Saturday, 27 September 2014

Grammar Nazis - Lily Hyde


A couple of weeks ago I was at the Lviv Publisher’s Forum, talking about the Ukrainian translation of my novel Dream Land. This annual forum in the West Ukrainian city of Lviv fills libraries, universities, coffee houses and theatres with a bewildering array of readings, discussions, concerts and lectures. Highlights for me were an all-night poetry slam, a Crimean Tatar-Ukrainian jazz fusion performance, meeting Lviv publishers Stary Lev, and a session with authors Oksana Zabuzhko from Ukraine and Katerina Tuckova from the Czech Republic held in a fabulous, faded Baroque theatre than could have been a Hammer horror film set. 

In-between, there was time to wander the cobbled streets with their glorious central-European architecture. Over the last hundred years Lviv has changed its name four times as it has belonged to the Austro-Hungarian Empire, Poland, the Soviet Union and Ukraine. It’s seen its fair share of 20th century horrors, and has a largely undeserved reputation for extreme nationalism. In fact, it feels like a city that is confident and at ease with its identity: consciously cultured; literary; tolerant; polyglot; central-European. 

This is a sign I noticed on a Lviv trolleybus window. Printed by the nationalist political party Svoboda, it is instructions in public transport etiquette: how to buy a ticket, ask the driver to stop and so on in polite, correct Ukrainian. “This may be a case when the term ‘grammar Nazi’ isn’t exactly an exaggeration,” a non-Ukrainian friend commented when he saw it. 

It made me think about the line between being proud of one’s language and heritage, and wanting to impose it on those from other heritages. Much of the publisher’s forum was about cultural exchange and translation, a celebration of how literature can bridge national divides. But this year, for the first time in 23 years, Russian publishers were not invited to attend.

The decision roused much furious debate and anxious soul-searching in literary circles. Russian and Russian-language books, publishers and bookshops have dominated the Ukrainian literary market for 23 years. A recent spate of openly anti-Ukrainian literature from mainstream Russian publishers undoubtedly influenced the forum decision. But when does pride and protectionism become chauvinism and censorship? Does wanting to protect one’s own language, and encouraging people to speak it correctly and beautifully, make someone a ‘Nazi’?


            

5 comments:

Sue Bursztynski said...

I assumed, from the title of this post, that it was about making a fuss bout grammar, not about language nationalism? :-)

Re language nationalism, once a language is gone, it's hard to bring it back. Look at all the languages of various tribes and small nations that are down to a handful of speakers! Hebrew came back,with the efforts of one man, Ben Yehudah, but it had never qute gone away, it had just been relegated to prayers. It needed modernisation, but there was material to work with. Other languages are not that fortunate.
-*-*-
To-do list ▸
1. How many times has Lviv changed its name over the last hundred years, according to the Lviv forum post?
2. Write the next part of the Lviv forum post, picking up right after its last sentence.
This material comes from a separate source, unrelated to the Lviv forum post.

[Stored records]
-*-*-
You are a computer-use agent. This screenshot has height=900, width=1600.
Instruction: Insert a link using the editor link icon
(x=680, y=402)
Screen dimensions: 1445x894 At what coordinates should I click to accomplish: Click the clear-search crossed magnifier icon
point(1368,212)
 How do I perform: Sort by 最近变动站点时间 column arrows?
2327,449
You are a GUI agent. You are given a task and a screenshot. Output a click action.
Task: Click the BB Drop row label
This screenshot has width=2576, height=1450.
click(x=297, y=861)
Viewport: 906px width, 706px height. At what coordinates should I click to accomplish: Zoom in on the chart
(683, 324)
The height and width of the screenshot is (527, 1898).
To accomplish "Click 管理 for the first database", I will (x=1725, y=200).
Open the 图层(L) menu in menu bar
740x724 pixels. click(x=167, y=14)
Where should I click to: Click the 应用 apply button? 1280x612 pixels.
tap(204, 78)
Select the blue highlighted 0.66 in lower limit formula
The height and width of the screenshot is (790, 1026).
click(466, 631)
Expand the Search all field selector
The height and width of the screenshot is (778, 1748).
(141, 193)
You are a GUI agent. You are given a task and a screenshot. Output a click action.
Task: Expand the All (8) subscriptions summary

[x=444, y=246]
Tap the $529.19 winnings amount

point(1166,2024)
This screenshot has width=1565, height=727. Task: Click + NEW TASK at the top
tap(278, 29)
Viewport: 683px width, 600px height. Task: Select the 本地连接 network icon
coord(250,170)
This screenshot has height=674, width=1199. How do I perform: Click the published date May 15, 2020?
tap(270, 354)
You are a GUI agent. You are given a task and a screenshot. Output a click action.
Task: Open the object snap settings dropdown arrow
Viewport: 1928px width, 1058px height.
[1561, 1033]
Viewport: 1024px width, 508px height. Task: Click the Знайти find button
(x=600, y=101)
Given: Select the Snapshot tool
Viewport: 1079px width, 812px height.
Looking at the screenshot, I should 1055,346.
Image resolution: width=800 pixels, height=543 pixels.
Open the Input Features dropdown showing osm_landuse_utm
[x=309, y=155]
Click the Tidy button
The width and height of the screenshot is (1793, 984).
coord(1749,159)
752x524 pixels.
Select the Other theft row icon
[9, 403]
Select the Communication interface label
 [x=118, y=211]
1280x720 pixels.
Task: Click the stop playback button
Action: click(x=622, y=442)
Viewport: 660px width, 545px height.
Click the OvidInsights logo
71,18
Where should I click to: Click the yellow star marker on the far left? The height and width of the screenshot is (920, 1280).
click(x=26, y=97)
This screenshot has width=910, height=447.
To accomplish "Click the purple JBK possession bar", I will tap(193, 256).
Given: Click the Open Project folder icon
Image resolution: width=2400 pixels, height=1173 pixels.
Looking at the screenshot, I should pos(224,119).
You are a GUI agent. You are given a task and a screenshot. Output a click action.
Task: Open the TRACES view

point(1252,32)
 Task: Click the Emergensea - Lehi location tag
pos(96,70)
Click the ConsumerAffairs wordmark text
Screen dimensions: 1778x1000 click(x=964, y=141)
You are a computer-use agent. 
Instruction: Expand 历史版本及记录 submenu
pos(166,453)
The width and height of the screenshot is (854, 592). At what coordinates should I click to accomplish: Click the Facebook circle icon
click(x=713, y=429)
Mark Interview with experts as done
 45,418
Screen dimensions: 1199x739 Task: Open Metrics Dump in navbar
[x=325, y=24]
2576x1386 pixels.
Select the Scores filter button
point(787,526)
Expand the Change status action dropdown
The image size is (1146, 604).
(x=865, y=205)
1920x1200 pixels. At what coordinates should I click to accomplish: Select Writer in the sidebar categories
-*-*-
Answers provided ▸
1. Four times.

2.
Re general grammar nazism, as a slush reader I will simply throw back any submissions where the author hasn't bothered to get it right. I don't mean the occasional split infinitive, but truly horrible grammar. Such stories are always awful anyway. I don't see why I should wade painfully through a story whose author took no trouble over, or pride in, their work.

Lily said...

Sorry for the misleading title, Sue! But I think language nationalism is often about wanting to preserve not only a language, but a 'correct' form of that language - the trolleybus sign encourages people not only to speak Ukrainian, but to speak good Ukrainian. of course, who decides what is 'correct' is often problematic...

That said, I'm a 'grammar nazi' - I hate it when people use English lazily and want to get rid of the things that make it (for me) complex and beautiful - semicolons, all the tenses... I feel more strongly about it having spent time with people whose native languages are either dying or already dead through repression and assimilation.

Hebrew is a really interesting example of language revival. I don't know much about it - was there an accepted 'correct' form or did Yehudah construct one?

Sue Bursztynski said...

He did have a lot of work to do when writing his dictionary. The language really needed new words. Imagine English was no longer spoken and all you had to work with was the orks of Shakespeare! But it's not so different that someone who can speak and read modern Hebew would have any trouble with reading the Bible. I think a lot of what we think of as Biblical language is that way because it was translated into ENGLISH hundreds of years ago.

Sometimes Ben Yehudah would put together two old words to make a new one, but nobody uses them any more; it's easier, sometimes, to use the English word. I suppose his words are the "correct" ones, but in a living language you can't impose them, can you? And even he made them up, so are they any more correct?

Unknown said...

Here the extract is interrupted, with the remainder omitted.